Exercise goal: Wherever the line with "toyota (55, 1336)" sits in the listing below, transcribe from it up to and including the line with "выкидной ключ honda (764, 610)", exactly, and leave the remaining lines out.

Data:
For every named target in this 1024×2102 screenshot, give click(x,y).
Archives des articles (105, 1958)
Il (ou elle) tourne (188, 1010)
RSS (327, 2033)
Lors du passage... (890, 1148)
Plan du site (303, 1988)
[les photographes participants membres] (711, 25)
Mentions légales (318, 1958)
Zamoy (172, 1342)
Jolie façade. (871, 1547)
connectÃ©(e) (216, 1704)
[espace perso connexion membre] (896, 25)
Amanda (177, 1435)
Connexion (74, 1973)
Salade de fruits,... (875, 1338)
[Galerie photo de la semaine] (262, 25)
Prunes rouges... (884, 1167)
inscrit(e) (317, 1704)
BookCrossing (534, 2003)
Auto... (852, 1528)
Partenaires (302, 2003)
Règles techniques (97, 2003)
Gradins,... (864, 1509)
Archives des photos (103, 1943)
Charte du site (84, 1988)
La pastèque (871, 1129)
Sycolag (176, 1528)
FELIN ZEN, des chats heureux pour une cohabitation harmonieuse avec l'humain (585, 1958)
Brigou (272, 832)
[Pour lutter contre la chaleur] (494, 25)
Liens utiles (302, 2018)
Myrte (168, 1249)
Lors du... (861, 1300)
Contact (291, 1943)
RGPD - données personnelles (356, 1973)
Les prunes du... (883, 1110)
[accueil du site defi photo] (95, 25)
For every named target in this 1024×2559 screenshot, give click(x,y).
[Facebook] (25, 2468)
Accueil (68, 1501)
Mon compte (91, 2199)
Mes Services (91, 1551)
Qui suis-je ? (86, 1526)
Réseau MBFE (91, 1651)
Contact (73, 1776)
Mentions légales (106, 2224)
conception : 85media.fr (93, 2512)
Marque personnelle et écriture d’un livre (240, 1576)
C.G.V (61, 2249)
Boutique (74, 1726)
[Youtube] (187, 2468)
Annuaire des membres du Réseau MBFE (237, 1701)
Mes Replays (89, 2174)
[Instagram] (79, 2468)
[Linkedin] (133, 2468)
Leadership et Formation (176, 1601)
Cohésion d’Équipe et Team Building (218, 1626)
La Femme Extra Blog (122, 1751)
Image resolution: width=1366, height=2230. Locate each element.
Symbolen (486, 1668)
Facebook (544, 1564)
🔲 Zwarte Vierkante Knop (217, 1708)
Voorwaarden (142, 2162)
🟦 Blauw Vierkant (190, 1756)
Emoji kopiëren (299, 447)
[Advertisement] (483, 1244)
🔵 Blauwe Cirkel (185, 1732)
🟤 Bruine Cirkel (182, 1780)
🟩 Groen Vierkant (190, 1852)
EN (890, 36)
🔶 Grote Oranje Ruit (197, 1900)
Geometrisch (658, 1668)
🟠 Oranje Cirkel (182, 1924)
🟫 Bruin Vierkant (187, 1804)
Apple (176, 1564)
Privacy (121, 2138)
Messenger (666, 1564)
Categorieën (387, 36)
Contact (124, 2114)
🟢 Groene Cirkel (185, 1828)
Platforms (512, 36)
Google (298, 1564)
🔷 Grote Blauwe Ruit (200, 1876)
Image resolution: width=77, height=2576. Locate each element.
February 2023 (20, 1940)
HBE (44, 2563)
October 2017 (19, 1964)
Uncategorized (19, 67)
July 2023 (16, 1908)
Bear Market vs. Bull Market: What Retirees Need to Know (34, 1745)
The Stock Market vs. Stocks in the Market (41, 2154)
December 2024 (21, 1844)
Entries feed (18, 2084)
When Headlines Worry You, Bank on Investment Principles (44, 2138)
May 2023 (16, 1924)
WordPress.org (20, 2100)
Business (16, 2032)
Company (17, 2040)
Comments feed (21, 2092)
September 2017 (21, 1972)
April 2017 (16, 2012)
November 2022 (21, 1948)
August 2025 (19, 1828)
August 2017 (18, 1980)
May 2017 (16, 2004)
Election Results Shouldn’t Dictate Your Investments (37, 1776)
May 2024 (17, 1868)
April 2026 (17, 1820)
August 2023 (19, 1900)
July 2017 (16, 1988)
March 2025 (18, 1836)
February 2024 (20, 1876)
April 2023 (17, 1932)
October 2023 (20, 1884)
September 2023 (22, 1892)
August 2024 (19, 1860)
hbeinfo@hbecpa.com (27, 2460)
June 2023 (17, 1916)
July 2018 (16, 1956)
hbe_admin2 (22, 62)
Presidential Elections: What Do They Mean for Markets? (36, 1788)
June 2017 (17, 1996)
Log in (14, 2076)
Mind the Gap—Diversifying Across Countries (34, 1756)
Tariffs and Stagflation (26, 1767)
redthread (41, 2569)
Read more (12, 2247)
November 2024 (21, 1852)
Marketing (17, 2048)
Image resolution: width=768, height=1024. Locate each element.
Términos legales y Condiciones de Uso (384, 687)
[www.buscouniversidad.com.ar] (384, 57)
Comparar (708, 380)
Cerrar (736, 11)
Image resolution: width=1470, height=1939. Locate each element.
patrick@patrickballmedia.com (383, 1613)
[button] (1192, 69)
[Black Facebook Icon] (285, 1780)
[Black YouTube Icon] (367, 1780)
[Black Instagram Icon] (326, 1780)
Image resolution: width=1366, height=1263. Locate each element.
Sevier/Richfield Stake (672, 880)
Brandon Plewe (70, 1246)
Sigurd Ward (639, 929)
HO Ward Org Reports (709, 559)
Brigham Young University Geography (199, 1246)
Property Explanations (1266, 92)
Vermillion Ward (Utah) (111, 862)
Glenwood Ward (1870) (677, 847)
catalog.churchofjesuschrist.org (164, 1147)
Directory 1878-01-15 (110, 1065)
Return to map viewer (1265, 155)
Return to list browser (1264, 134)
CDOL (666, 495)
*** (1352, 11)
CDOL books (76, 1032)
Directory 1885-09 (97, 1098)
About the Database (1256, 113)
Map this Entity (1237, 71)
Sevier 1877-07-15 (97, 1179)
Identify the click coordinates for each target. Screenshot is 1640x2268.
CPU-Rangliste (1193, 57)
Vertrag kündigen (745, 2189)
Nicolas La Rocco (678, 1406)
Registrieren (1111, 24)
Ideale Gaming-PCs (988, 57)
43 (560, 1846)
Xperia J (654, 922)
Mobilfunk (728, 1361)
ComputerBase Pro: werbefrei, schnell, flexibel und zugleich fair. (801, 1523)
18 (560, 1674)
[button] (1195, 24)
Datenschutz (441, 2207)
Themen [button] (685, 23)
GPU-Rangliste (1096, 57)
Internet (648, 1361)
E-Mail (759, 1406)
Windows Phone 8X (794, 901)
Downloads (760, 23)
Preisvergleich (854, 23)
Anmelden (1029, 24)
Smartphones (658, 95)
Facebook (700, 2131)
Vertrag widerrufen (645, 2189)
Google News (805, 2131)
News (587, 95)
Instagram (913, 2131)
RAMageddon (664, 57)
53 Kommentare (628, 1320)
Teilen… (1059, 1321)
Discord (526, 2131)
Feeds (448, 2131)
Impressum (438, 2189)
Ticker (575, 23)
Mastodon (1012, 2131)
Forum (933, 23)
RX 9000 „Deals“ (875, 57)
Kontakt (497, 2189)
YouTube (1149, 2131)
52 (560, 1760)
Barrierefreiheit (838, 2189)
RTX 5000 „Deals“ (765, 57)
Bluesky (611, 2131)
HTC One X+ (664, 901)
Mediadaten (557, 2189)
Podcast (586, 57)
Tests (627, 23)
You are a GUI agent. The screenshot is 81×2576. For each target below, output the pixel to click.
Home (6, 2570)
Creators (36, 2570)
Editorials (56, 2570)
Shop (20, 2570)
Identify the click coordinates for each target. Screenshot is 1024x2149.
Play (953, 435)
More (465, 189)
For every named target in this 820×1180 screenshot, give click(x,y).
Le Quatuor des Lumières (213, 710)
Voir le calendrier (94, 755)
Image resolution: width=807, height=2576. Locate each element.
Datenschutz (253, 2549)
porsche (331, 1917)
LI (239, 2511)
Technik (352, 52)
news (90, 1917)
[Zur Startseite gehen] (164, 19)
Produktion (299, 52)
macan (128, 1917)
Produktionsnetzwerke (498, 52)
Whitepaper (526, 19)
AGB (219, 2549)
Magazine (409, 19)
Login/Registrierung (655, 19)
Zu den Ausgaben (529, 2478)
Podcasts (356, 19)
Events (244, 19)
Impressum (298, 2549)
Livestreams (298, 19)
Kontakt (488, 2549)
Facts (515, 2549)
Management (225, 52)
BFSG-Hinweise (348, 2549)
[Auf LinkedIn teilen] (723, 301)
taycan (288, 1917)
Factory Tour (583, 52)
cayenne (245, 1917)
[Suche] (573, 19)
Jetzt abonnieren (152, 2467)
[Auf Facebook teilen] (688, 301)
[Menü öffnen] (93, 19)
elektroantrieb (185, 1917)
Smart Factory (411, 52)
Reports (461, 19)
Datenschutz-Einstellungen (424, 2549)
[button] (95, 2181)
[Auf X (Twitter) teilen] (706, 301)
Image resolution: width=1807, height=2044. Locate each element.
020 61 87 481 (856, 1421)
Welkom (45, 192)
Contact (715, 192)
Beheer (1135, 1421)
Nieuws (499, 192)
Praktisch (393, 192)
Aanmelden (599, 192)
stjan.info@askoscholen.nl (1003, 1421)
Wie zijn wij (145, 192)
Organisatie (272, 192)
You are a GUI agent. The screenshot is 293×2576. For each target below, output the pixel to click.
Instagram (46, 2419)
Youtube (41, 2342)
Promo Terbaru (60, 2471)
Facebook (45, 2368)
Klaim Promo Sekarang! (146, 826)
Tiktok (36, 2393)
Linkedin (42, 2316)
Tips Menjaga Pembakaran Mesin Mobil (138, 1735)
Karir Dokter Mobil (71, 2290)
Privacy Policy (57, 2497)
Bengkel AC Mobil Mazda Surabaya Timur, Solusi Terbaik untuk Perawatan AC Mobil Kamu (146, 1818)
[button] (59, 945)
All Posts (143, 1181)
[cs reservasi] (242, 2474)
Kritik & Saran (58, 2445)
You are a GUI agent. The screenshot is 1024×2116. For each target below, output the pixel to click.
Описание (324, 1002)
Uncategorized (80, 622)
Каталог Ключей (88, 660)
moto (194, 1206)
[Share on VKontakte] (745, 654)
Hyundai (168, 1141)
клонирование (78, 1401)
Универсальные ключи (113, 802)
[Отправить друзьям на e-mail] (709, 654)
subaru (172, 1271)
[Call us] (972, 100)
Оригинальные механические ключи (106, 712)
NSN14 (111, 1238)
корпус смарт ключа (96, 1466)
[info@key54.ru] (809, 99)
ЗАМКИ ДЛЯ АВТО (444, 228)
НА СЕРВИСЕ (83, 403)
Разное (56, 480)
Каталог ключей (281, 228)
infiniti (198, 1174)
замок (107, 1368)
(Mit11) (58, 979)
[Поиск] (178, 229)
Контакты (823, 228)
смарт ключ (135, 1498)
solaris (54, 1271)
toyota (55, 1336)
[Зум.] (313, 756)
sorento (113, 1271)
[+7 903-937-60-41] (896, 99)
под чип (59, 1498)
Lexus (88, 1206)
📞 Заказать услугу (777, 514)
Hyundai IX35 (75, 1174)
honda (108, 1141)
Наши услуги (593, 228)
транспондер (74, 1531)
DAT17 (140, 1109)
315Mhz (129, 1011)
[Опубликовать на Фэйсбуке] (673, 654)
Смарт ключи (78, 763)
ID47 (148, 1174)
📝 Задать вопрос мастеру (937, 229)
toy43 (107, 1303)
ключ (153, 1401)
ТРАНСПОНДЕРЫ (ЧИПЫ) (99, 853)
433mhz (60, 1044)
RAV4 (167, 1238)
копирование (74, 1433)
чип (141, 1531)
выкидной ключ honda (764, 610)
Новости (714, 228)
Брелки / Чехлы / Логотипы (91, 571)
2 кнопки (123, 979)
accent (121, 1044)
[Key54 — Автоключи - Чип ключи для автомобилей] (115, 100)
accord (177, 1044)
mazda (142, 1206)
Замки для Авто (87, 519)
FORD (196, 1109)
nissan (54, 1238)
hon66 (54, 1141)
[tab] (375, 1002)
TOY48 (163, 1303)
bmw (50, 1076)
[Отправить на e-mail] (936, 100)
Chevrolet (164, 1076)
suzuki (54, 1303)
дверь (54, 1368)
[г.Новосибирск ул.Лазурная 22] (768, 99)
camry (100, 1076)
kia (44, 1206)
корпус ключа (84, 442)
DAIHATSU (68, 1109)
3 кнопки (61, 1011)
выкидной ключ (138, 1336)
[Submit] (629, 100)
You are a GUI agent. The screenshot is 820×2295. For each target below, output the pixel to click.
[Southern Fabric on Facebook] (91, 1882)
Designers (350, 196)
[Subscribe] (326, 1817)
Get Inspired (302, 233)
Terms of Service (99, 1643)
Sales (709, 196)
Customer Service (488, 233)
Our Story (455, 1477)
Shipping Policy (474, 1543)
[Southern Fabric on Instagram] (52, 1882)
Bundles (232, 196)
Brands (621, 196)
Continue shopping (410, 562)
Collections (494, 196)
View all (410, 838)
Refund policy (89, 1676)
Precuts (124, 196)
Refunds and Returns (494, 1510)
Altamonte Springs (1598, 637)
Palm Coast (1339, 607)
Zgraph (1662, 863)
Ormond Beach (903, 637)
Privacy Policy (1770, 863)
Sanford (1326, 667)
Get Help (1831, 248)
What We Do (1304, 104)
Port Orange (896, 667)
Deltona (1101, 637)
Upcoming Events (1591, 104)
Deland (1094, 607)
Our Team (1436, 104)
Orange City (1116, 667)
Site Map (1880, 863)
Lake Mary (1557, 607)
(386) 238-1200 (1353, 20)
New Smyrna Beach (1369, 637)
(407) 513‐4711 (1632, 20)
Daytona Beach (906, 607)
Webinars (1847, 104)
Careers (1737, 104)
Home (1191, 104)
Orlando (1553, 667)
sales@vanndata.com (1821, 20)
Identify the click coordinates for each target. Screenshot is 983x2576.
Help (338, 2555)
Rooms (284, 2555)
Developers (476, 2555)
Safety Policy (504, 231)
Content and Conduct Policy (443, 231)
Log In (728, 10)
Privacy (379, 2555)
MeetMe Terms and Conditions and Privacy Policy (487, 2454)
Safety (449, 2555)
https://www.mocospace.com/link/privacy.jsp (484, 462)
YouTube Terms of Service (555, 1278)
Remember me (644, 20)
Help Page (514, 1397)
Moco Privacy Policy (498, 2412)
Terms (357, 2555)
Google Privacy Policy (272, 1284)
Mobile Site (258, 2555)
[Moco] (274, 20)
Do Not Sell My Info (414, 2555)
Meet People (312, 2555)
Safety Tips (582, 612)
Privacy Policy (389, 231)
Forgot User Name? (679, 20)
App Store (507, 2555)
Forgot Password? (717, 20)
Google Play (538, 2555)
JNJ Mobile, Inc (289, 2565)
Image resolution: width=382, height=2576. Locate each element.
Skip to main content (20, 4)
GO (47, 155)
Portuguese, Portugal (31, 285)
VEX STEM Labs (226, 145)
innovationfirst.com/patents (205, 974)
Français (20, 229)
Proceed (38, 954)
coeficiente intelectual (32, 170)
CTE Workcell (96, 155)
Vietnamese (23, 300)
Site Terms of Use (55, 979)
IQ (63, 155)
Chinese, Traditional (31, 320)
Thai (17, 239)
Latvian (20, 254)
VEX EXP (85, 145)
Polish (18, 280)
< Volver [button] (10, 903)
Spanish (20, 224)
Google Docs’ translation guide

Task output:
toyota (55, 1336)
[Зум.] (313, 756)
sorento (113, 1271)
[+7 903-937-60-41] (896, 99)
под чип (59, 1498)
Lexus (88, 1206)
📞 Заказать услугу (777, 514)
Hyundai IX35 (75, 1174)
honda (108, 1141)
Наши услуги (593, 228)
транспондер (74, 1531)
DAT17 (140, 1109)
315Mhz (129, 1011)
[Опубликовать на Фэйсбуке] (673, 654)
Смарт ключи (78, 763)
ID47 (148, 1174)
📝 Задать вопрос мастеру (937, 229)
toy43 (107, 1303)
ключ (153, 1401)
ТРАНСПОНДЕРЫ (ЧИПЫ) (99, 853)
433mhz (60, 1044)
RAV4 (167, 1238)
копирование (74, 1433)
чип (141, 1531)
выкидной ключ honda (764, 610)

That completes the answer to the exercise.